## start

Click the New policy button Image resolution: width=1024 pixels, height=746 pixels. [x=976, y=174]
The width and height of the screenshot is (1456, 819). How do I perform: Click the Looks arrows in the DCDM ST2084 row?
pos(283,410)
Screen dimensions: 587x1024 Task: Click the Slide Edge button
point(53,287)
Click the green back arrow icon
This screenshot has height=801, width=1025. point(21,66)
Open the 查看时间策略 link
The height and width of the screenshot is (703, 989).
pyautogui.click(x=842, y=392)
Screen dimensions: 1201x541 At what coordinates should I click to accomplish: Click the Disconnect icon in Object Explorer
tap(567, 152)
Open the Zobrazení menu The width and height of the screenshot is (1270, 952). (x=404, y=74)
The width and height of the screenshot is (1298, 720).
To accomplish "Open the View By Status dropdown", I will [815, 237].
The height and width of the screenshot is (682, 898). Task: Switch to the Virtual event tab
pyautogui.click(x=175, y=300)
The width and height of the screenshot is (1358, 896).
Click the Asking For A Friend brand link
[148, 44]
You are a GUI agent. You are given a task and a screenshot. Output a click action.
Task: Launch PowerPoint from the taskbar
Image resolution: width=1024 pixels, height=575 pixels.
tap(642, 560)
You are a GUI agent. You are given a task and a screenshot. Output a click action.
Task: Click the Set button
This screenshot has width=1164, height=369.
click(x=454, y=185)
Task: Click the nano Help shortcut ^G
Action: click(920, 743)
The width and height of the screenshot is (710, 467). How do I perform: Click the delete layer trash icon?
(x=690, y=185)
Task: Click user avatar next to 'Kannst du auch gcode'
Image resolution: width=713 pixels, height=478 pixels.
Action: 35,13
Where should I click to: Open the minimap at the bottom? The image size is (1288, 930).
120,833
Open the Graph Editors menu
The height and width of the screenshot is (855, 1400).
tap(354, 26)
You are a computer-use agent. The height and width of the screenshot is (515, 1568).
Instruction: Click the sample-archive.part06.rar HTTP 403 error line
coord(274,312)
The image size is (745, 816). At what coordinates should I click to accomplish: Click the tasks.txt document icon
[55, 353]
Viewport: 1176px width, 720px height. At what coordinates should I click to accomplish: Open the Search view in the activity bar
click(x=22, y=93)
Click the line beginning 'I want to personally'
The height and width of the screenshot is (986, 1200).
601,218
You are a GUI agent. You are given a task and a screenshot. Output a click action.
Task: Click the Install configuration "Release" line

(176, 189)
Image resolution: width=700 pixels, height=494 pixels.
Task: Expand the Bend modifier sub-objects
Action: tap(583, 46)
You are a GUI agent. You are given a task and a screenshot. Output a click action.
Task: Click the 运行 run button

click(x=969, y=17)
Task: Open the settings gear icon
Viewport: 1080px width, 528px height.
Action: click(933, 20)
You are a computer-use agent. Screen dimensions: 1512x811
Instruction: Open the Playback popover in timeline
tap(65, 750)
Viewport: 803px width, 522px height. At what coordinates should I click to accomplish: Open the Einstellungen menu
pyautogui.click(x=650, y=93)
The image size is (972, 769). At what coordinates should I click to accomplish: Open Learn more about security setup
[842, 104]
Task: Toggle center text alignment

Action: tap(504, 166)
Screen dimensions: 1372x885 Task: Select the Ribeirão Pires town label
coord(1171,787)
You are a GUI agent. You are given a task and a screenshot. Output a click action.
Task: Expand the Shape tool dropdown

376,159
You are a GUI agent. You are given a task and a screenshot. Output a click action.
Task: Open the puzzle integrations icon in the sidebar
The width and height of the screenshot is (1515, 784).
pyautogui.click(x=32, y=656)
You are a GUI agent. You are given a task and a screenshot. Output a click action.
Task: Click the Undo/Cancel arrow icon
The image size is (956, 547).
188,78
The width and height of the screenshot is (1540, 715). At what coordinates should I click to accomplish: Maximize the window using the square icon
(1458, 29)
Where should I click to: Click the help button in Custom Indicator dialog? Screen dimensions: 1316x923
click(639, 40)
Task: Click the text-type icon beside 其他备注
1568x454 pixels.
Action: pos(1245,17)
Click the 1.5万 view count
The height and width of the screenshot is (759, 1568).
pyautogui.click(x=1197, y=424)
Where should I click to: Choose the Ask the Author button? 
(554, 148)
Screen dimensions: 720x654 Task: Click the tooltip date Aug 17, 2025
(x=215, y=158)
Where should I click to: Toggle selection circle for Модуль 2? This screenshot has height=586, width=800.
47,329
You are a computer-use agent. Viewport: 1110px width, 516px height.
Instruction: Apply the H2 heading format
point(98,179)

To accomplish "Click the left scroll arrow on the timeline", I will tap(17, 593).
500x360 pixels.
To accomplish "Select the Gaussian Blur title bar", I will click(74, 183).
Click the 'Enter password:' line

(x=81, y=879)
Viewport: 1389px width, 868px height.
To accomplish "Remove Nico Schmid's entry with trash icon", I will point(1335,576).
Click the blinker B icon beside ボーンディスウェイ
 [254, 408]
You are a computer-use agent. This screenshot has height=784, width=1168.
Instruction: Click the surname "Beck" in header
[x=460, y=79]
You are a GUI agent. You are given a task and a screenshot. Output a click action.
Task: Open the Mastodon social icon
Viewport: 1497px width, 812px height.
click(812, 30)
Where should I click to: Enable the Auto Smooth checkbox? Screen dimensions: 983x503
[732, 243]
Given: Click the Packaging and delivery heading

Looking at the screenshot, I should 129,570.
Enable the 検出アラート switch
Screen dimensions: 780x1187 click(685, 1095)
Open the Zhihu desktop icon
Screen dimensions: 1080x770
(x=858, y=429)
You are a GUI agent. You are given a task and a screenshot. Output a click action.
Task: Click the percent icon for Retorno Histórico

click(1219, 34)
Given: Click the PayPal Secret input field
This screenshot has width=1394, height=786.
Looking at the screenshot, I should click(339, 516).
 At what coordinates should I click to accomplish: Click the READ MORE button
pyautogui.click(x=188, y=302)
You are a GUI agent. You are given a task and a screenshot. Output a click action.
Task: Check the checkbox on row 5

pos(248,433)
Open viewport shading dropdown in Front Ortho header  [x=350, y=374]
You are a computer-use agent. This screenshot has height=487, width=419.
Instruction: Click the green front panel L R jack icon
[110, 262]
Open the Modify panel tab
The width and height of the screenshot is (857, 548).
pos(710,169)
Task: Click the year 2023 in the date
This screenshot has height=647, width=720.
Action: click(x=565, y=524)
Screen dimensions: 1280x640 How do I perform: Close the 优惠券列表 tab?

## end

* _Written request_:
Please copy all of the material above line for line, with no changes.

* _Answer_:
Click the New policy button Image resolution: width=1024 pixels, height=746 pixels. [x=976, y=174]
The width and height of the screenshot is (1456, 819). How do I perform: Click the Looks arrows in the DCDM ST2084 row?
pos(283,410)
Screen dimensions: 587x1024 Task: Click the Slide Edge button
point(53,287)
Click the green back arrow icon
This screenshot has height=801, width=1025. point(21,66)
Open the 查看时间策略 link
The height and width of the screenshot is (703, 989).
pyautogui.click(x=842, y=392)
Screen dimensions: 1201x541 At what coordinates should I click to accomplish: Click the Disconnect icon in Object Explorer
tap(567, 152)
Open the Zobrazení menu The width and height of the screenshot is (1270, 952). (x=404, y=74)
The width and height of the screenshot is (1298, 720).
To accomplish "Open the View By Status dropdown", I will [815, 237].
The height and width of the screenshot is (682, 898). Task: Switch to the Virtual event tab
pyautogui.click(x=175, y=300)
The width and height of the screenshot is (1358, 896).
Click the Asking For A Friend brand link
[148, 44]
You are a GUI agent. You are given a task and a screenshot. Output a click action.
Task: Launch PowerPoint from the taskbar
Image resolution: width=1024 pixels, height=575 pixels.
tap(642, 560)
You are a GUI agent. You are given a task and a screenshot. Output a click action.
Task: Click the Set button
This screenshot has width=1164, height=369.
click(x=454, y=185)
Task: Click the nano Help shortcut ^G
Action: click(920, 743)
The width and height of the screenshot is (710, 467). How do I perform: Click the delete layer trash icon?
(x=690, y=185)
Task: Click user avatar next to 'Kannst du auch gcode'
Image resolution: width=713 pixels, height=478 pixels.
Action: 35,13
Where should I click to: Open the minimap at the bottom? The image size is (1288, 930).
120,833
Open the Graph Editors menu
The height and width of the screenshot is (855, 1400).
tap(354, 26)
You are a computer-use agent. The height and width of the screenshot is (515, 1568).
Instruction: Click the sample-archive.part06.rar HTTP 403 error line
coord(274,312)
The image size is (745, 816). At what coordinates should I click to accomplish: Click the tasks.txt document icon
[55, 353]
Viewport: 1176px width, 720px height. At what coordinates should I click to accomplish: Open the Search view in the activity bar
click(x=22, y=93)
Click the line beginning 'I want to personally'
The height and width of the screenshot is (986, 1200).
601,218
You are a GUI agent. You are given a task and a screenshot. Output a click action.
Task: Click the Install configuration "Release" line

(176, 189)
Image resolution: width=700 pixels, height=494 pixels.
Task: Expand the Bend modifier sub-objects
Action: tap(583, 46)
You are a GUI agent. You are given a task and a screenshot. Output a click action.
Task: Click the 运行 run button

click(x=969, y=17)
Task: Open the settings gear icon
Viewport: 1080px width, 528px height.
Action: click(933, 20)
You are a computer-use agent. Screen dimensions: 1512x811
Instruction: Open the Playback popover in timeline
tap(65, 750)
Viewport: 803px width, 522px height. At what coordinates should I click to accomplish: Open the Einstellungen menu
pyautogui.click(x=650, y=93)
The image size is (972, 769). At what coordinates should I click to accomplish: Open Learn more about security setup
[842, 104]
Task: Toggle center text alignment

Action: tap(504, 166)
Screen dimensions: 1372x885 Task: Select the Ribeirão Pires town label
coord(1171,787)
You are a GUI agent. You are given a task and a screenshot. Output a click action.
Task: Expand the Shape tool dropdown

376,159
You are a GUI agent. You are given a task and a screenshot. Output a click action.
Task: Open the puzzle integrations icon in the sidebar
The width and height of the screenshot is (1515, 784).
pyautogui.click(x=32, y=656)
You are a GUI agent. You are given a task and a screenshot. Output a click action.
Task: Click the Undo/Cancel arrow icon
The image size is (956, 547).
188,78
The width and height of the screenshot is (1540, 715). At what coordinates should I click to accomplish: Maximize the window using the square icon
(1458, 29)
Where should I click to: Click the help button in Custom Indicator dialog? Screen dimensions: 1316x923
click(639, 40)
Task: Click the text-type icon beside 其他备注
1568x454 pixels.
Action: pos(1245,17)
Click the 1.5万 view count
The height and width of the screenshot is (759, 1568).
pyautogui.click(x=1197, y=424)
Where should I click to: Choose the Ask the Author button? 
(554, 148)
Screen dimensions: 720x654 Task: Click the tooltip date Aug 17, 2025
(x=215, y=158)
Where should I click to: Toggle selection circle for Модуль 2? This screenshot has height=586, width=800.
47,329
You are a computer-use agent. Viewport: 1110px width, 516px height.
Instruction: Apply the H2 heading format
point(98,179)

To accomplish "Click the left scroll arrow on the timeline", I will tap(17, 593).
500x360 pixels.
To accomplish "Select the Gaussian Blur title bar", I will click(74, 183).
Click the 'Enter password:' line

(x=81, y=879)
Viewport: 1389px width, 868px height.
To accomplish "Remove Nico Schmid's entry with trash icon", I will point(1335,576).
Click the blinker B icon beside ボーンディスウェイ
 [254, 408]
You are a computer-use agent. This screenshot has height=784, width=1168.
Instruction: Click the surname "Beck" in header
[x=460, y=79]
You are a GUI agent. You are given a task and a screenshot. Output a click action.
Task: Open the Mastodon social icon
Viewport: 1497px width, 812px height.
click(812, 30)
Where should I click to: Enable the Auto Smooth checkbox? Screen dimensions: 983x503
[732, 243]
Given: Click the Packaging and delivery heading

Looking at the screenshot, I should 129,570.
Enable the 検出アラート switch
Screen dimensions: 780x1187 click(685, 1095)
Open the Zhihu desktop icon
Screen dimensions: 1080x770
(x=858, y=429)
You are a GUI agent. You are given a task and a screenshot. Output a click action.
Task: Click the percent icon for Retorno Histórico

click(1219, 34)
Given: Click the PayPal Secret input field
This screenshot has width=1394, height=786.
Looking at the screenshot, I should click(339, 516).
 At what coordinates should I click to accomplish: Click the READ MORE button
pyautogui.click(x=188, y=302)
You are a GUI agent. You are given a task and a screenshot. Output a click action.
Task: Check the checkbox on row 5

pos(248,433)
Open viewport shading dropdown in Front Ortho header  [x=350, y=374]
You are a computer-use agent. This screenshot has height=487, width=419.
Instruction: Click the green front panel L R jack icon
[110, 262]
Open the Modify panel tab
The width and height of the screenshot is (857, 548).
pos(710,169)
Task: Click the year 2023 in the date
This screenshot has height=647, width=720.
Action: click(x=565, y=524)
Screen dimensions: 1280x640 How do I perform: Close the 优惠券列表 tab?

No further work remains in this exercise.